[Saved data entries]
--- START ---
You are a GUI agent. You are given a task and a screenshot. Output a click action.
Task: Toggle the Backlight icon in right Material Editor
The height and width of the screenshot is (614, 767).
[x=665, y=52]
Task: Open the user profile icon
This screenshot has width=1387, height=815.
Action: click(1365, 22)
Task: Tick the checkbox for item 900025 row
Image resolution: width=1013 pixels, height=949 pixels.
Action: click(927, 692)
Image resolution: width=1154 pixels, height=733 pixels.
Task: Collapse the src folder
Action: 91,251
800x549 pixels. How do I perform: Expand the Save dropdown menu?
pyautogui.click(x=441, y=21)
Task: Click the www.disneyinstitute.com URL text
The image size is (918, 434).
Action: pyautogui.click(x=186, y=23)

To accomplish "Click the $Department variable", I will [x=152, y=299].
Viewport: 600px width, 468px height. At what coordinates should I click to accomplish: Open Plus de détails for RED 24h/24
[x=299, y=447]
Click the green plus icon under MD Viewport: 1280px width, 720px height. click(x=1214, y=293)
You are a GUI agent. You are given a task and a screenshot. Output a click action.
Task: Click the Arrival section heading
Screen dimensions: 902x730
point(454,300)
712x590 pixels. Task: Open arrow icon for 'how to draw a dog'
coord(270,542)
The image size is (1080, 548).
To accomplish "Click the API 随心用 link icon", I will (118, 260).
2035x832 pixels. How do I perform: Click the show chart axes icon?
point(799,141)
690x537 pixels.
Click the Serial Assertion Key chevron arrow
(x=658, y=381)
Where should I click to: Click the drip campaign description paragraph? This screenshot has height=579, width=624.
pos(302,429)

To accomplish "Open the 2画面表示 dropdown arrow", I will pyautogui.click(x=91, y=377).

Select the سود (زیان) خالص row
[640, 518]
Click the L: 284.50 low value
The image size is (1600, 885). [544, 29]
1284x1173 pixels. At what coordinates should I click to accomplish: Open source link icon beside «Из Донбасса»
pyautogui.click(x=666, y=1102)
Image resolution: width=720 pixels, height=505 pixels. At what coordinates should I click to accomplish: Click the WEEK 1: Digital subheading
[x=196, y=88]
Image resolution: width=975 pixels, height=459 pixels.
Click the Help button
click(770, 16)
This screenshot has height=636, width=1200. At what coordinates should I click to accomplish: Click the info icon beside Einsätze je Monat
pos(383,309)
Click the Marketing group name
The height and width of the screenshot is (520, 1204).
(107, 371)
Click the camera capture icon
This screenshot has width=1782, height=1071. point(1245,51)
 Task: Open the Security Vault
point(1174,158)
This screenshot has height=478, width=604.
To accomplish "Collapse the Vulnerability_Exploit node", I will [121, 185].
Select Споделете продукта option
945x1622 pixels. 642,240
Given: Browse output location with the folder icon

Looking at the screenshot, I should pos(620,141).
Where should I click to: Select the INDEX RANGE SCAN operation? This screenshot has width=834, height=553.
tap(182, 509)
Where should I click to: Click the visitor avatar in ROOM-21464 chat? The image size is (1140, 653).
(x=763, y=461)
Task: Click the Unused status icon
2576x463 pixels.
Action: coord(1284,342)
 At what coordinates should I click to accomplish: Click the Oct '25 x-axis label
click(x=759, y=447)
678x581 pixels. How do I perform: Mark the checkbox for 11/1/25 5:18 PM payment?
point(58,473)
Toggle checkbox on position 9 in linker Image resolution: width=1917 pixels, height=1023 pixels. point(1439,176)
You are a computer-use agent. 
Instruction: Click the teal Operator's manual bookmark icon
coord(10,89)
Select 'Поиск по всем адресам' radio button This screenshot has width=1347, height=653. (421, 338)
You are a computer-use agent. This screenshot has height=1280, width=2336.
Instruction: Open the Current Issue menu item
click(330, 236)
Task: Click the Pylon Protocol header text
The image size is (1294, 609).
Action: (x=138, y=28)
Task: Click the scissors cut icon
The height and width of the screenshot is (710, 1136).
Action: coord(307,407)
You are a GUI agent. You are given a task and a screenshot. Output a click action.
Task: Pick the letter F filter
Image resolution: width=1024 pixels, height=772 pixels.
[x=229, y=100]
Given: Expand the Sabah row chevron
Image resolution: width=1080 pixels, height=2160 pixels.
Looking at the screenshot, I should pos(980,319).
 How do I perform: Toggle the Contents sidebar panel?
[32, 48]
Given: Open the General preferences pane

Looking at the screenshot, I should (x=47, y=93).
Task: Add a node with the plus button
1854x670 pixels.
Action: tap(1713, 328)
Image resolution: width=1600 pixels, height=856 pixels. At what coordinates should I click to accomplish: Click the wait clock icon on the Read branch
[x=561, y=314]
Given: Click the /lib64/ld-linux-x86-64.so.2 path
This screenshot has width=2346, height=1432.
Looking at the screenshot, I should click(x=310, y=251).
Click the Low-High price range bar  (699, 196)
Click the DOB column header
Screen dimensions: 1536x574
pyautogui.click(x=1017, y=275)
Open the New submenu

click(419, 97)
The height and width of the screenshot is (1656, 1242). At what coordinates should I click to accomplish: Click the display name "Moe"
--- END ---
The answer must consist of every line from the entries above that contains "header".

- Exercise answer:
Task: Click the Pylon Protocol header text
Click the DOB column header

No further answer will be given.